A five-member lawyers’ delegation met chief minister Buddhadeb Bhattacharjee on Tuesday, but the spotlight was stolen by a case being heard — despite the ceasework — by a single-member bench of Calcutta High Court.

The reason was simple: the hearing at the high court held out greater hope of a solution to the lawyer impasse than the meeting at Writers’ Buildings.

The case — a petition moved by Samaraditya Pal on behalf of a private firm — questioned the government’s “undue haste” in hiking court fees via an Ordinance and bypassing the Assembly. State advocate-general Balai Ray defended the government.

The petition, moved on behalf of Zenith Credit Ltd, is being viewed as the lawyers’ return route to the courts. If Justice Bhaskar Bhattacharya finds nothing wrong in the Ordinance, all lawyers will have to resume work, as they cannot be seen as going against Calcutta High Court.

And if the government’s position is struck down by the court, the ‘triumphant’ lawyers will then return to court.
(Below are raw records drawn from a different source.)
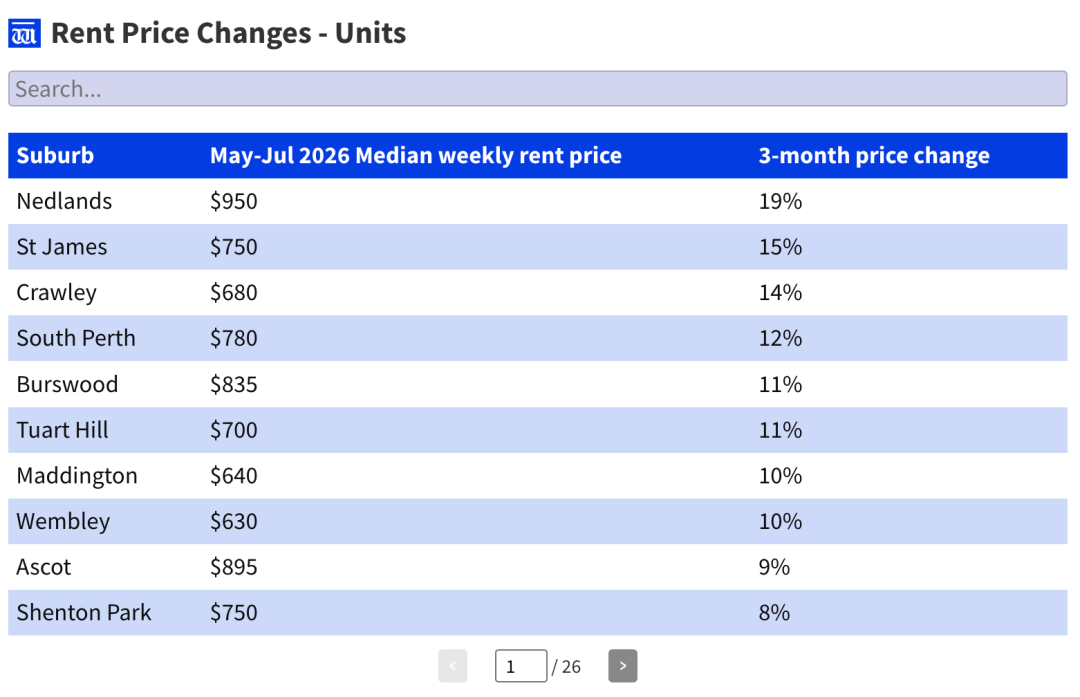The width and height of the screenshot is (1080, 697).
Task: Focus the Search input field
Action: (x=538, y=89)
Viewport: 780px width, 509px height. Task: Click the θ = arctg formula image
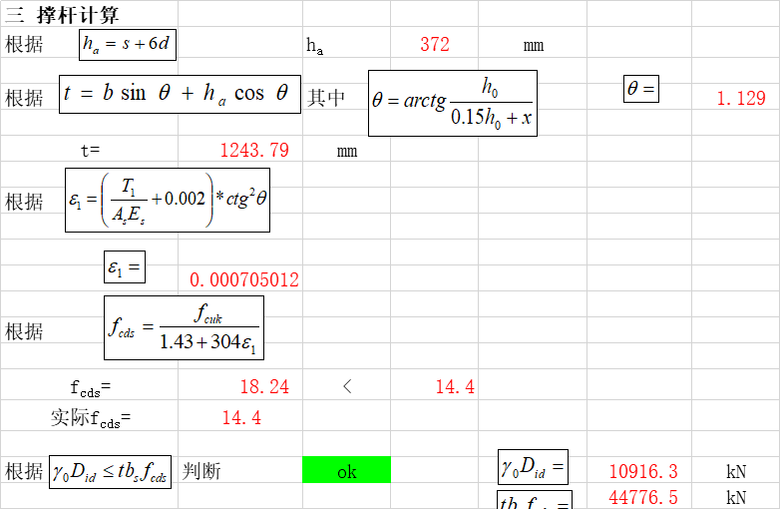coord(452,103)
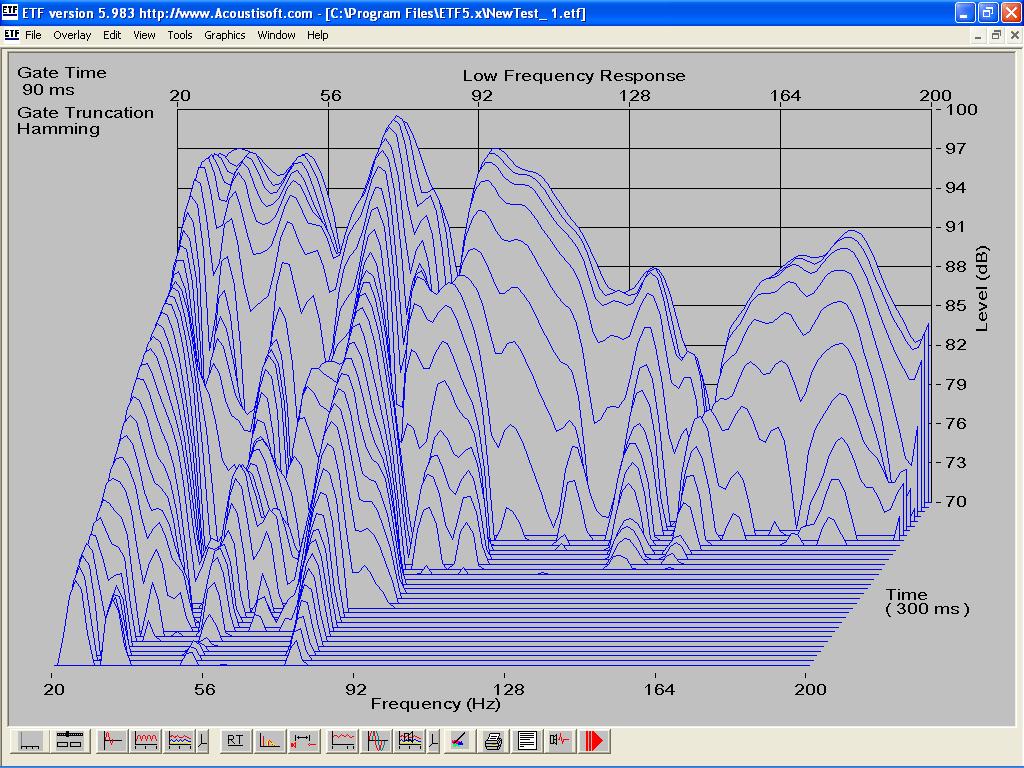The width and height of the screenshot is (1024, 768).
Task: Restore the inner document window
Action: coord(996,35)

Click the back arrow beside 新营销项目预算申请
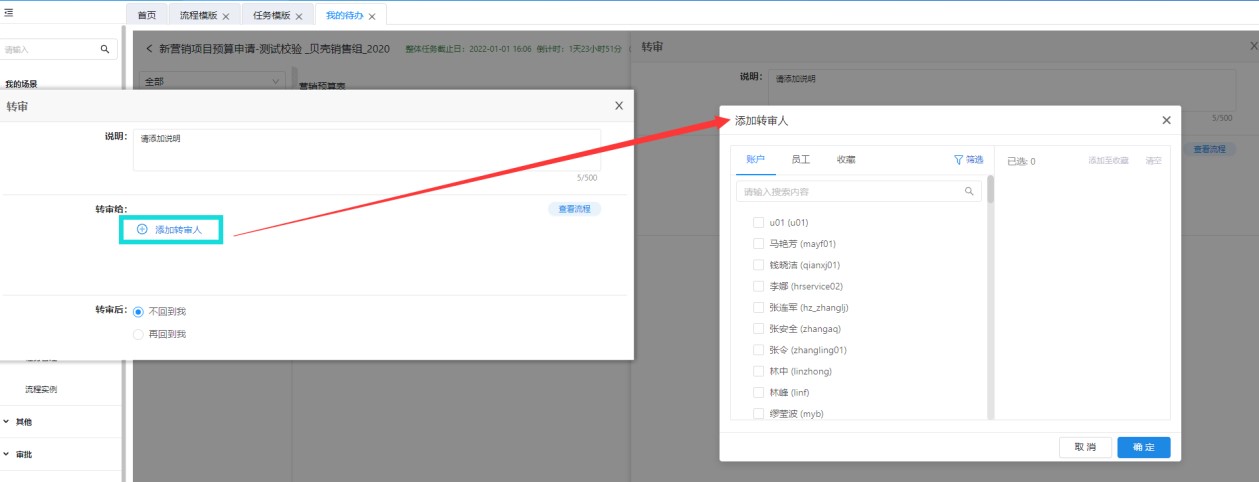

Pal on Tuesday challenged the constitutional validity of the West Bengal Court Fees (Amendment) Ordinance, that took effect from November 7 and sparked the ceasework from November 13.

“What financial crisis compelled the state government to take such a hasty step and how much is it gaining in the five weeks (between November 7 and December 9) by implementing the Ordinance'” asked Pal, demanding that the government explain to the court why it had slapped the Ordinance barely a month before the Assembly’s winter session.

Pal also asked why such an “exorbitant hike” had been effected without consulting the legal fraternity.

In his defence, advocate-general Ray said a recent Supreme Court ruling allowed all state governments to hike court fees according to their own necessity. The last court-fee hike here had been effected in 1970, he stressed. Besides, a financial crisis had forced the government’s hand, Ray claimed.

The case will come up for hearing on Wednesday, when it is sure to attract a horde of ‘out-of-uniform’ lawyers.

The Bar Council delegation, meanwhile, met the chief minister in his office and submitted its recommendations on the Ordinance. The Council has threatened to continue the ceasework till December 11.